▶ Records from a dataset
- - -

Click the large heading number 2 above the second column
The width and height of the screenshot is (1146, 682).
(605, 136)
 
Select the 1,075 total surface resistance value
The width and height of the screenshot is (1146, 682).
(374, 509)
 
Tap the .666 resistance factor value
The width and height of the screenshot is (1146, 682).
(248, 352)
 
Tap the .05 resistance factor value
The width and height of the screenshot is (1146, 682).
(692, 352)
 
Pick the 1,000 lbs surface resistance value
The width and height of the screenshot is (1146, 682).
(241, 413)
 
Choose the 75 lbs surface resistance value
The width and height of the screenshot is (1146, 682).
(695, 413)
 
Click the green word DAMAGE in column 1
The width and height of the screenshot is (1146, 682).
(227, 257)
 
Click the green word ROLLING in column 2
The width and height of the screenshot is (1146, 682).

- - -

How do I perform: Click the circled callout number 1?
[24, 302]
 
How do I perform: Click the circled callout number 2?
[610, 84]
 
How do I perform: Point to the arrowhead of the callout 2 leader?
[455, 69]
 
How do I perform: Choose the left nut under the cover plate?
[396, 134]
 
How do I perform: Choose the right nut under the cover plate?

- - -

Locate every line in the items above that contains the word "Click", and copy each of those lines. Match capitalization exactly.

Click the large heading number 2 above the second column
Click the green word DAMAGE in column 1
Click the green word ROLLING in column 2
How do I perform: Click the circled callout number 1?
How do I perform: Click the circled callout number 2?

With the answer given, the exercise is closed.